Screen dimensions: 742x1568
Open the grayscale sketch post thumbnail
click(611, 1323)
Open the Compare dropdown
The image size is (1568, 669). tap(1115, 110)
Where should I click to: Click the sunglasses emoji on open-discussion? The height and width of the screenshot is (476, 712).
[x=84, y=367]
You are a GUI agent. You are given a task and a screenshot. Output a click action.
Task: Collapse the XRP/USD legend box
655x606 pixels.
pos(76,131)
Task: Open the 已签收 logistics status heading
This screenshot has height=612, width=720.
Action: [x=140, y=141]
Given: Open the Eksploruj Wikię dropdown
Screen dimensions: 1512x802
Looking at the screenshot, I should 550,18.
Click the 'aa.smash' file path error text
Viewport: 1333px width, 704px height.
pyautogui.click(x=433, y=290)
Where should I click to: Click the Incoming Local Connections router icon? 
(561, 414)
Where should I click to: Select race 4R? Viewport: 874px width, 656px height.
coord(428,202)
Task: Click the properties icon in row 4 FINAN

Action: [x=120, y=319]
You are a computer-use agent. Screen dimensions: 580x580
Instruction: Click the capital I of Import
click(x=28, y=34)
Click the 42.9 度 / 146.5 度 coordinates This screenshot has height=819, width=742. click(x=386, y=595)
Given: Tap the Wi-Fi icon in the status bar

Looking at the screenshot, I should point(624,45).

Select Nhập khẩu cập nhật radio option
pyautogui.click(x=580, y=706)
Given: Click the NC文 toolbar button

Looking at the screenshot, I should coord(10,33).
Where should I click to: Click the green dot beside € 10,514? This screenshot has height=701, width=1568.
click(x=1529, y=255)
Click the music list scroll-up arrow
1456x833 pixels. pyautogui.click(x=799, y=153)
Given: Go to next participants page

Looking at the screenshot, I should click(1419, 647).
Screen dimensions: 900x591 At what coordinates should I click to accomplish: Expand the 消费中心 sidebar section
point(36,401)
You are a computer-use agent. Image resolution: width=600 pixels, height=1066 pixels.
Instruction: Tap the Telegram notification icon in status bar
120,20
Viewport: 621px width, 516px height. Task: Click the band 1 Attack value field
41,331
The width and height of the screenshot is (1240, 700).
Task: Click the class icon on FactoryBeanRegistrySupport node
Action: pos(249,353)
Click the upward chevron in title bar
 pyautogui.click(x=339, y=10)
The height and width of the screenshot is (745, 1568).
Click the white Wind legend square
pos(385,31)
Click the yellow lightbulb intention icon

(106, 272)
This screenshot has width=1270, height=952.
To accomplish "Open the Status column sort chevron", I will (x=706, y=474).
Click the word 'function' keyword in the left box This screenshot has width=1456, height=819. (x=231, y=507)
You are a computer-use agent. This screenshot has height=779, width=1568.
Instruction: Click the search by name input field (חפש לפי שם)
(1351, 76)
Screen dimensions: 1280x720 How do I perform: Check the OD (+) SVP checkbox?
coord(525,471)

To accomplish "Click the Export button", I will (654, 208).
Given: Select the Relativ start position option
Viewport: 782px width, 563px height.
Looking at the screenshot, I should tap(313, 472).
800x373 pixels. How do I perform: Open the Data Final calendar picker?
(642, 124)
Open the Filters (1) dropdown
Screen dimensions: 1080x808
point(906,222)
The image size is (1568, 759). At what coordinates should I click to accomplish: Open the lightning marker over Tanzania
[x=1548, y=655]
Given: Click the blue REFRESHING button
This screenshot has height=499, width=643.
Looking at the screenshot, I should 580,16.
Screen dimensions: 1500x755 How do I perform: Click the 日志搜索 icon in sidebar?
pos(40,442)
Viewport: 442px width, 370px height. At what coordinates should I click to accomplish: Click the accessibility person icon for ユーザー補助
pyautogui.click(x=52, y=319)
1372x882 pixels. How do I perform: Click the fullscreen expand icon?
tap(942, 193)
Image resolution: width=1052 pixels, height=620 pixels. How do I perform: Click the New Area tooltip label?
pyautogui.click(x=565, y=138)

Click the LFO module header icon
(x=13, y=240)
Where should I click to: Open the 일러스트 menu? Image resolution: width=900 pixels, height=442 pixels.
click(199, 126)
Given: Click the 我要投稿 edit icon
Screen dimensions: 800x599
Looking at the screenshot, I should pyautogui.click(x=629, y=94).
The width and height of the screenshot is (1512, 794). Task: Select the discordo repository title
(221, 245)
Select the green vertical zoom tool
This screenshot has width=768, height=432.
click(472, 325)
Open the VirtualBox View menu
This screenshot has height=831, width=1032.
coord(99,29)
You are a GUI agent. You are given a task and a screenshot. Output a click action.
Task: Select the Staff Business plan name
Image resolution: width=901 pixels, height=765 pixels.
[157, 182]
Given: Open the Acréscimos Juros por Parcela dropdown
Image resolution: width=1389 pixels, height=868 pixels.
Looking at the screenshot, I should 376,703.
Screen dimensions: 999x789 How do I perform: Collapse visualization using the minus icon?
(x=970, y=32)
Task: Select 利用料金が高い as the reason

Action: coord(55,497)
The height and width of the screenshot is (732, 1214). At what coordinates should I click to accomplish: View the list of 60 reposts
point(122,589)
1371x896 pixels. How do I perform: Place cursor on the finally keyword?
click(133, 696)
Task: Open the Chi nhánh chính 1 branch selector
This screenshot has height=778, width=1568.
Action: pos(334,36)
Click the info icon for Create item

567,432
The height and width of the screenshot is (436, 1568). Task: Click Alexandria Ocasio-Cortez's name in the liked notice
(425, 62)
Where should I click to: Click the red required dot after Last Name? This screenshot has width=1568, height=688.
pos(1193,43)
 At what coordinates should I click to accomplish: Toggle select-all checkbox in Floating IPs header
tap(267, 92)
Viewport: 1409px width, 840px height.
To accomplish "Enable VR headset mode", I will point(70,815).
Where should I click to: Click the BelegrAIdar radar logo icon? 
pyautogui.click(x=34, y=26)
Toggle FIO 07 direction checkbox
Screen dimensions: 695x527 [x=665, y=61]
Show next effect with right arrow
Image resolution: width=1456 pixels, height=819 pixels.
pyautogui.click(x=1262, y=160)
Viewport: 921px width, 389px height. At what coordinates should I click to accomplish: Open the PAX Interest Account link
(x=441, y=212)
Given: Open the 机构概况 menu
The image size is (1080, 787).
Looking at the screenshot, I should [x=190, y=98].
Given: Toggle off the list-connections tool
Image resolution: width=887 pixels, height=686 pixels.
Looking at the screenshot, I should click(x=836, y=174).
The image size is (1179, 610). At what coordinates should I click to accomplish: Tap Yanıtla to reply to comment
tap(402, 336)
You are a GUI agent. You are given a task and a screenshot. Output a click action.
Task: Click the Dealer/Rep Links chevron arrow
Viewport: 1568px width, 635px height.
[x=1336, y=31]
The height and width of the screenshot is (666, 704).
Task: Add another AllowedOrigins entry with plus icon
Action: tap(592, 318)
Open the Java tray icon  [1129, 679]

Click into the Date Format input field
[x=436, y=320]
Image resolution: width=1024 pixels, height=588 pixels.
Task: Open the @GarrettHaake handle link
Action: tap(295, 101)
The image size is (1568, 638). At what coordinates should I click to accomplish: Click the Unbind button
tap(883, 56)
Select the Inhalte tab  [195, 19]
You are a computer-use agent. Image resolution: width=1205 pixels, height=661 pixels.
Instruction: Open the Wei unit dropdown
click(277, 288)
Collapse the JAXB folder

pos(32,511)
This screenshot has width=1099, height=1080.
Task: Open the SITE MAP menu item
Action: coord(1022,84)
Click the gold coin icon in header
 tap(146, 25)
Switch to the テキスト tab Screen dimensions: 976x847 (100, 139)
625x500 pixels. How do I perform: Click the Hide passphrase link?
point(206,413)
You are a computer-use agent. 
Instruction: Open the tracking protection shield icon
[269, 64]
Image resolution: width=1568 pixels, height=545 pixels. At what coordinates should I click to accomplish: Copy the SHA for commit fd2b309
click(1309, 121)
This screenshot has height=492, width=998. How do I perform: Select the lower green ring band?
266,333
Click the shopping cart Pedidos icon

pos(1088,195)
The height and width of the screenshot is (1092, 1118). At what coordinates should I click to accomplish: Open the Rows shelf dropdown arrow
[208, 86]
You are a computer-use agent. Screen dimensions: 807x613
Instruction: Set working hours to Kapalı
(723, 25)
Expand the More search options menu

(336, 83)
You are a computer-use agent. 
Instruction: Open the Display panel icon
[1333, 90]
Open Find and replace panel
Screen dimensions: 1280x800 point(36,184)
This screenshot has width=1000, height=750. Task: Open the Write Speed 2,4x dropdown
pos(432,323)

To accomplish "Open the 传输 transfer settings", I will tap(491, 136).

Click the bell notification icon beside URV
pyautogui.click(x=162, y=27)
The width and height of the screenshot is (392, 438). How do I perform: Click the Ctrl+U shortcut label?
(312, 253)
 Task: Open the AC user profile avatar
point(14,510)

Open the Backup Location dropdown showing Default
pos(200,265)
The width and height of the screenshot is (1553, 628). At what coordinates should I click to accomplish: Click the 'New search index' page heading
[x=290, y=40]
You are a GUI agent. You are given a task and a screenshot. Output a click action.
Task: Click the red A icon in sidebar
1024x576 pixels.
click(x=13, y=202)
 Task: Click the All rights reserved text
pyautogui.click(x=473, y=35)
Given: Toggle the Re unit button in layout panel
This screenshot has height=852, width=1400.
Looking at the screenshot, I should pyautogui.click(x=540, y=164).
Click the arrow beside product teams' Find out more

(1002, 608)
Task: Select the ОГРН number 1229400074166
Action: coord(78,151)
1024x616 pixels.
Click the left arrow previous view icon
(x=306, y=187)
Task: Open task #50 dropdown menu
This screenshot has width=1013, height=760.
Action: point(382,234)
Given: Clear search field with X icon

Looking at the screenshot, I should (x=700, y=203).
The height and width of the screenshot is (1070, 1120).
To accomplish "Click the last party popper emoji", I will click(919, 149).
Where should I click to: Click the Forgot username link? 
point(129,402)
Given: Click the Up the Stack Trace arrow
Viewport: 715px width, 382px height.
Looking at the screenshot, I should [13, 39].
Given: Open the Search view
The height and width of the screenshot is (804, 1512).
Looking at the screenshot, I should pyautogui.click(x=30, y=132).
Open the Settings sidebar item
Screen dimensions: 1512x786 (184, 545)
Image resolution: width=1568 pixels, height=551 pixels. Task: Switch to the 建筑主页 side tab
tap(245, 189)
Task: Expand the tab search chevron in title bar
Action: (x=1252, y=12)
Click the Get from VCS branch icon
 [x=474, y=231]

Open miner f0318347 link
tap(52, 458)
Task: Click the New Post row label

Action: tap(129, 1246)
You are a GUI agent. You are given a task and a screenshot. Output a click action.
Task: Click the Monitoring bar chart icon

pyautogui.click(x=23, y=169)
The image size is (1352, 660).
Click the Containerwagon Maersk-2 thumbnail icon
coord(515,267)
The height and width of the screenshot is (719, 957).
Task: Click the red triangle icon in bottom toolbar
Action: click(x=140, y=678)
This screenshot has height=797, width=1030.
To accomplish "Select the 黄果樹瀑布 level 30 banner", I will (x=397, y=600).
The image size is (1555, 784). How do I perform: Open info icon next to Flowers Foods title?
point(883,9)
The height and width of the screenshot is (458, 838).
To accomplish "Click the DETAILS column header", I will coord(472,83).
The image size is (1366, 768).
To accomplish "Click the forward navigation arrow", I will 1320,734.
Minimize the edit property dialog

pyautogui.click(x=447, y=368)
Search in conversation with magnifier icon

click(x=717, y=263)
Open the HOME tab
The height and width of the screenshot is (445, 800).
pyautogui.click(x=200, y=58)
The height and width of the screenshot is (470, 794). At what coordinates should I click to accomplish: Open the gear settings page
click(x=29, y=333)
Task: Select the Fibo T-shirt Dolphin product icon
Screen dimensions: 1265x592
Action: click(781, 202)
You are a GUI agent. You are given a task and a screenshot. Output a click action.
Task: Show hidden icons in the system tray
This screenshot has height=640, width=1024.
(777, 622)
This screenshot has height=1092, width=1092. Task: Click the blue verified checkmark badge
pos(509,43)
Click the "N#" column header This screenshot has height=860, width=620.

**EXERCISE DETAILS**
In the material above, find the line with "The image size is (1555, 784)."; then retype it and every line after it through the last, exactly as written.

**RESULT BELOW**
The image size is (1555, 784). How do I perform: Open info icon next to Flowers Foods title?
point(883,9)
The height and width of the screenshot is (458, 838).
To accomplish "Click the DETAILS column header", I will coord(472,83).
The image size is (1366, 768).
To accomplish "Click the forward navigation arrow", I will 1320,734.
Minimize the edit property dialog

pyautogui.click(x=447, y=368)
Search in conversation with magnifier icon

click(x=717, y=263)
Open the HOME tab
The height and width of the screenshot is (445, 800).
pyautogui.click(x=200, y=58)
The height and width of the screenshot is (470, 794). At what coordinates should I click to accomplish: Open the gear settings page
click(x=29, y=333)
Task: Select the Fibo T-shirt Dolphin product icon
Screen dimensions: 1265x592
Action: click(781, 202)
You are a GUI agent. You are given a task and a screenshot. Output a click action.
Task: Show hidden icons in the system tray
This screenshot has height=640, width=1024.
(777, 622)
This screenshot has height=1092, width=1092. Task: Click the blue verified checkmark badge
pos(509,43)
Click the "N#" column header This screenshot has height=860, width=620.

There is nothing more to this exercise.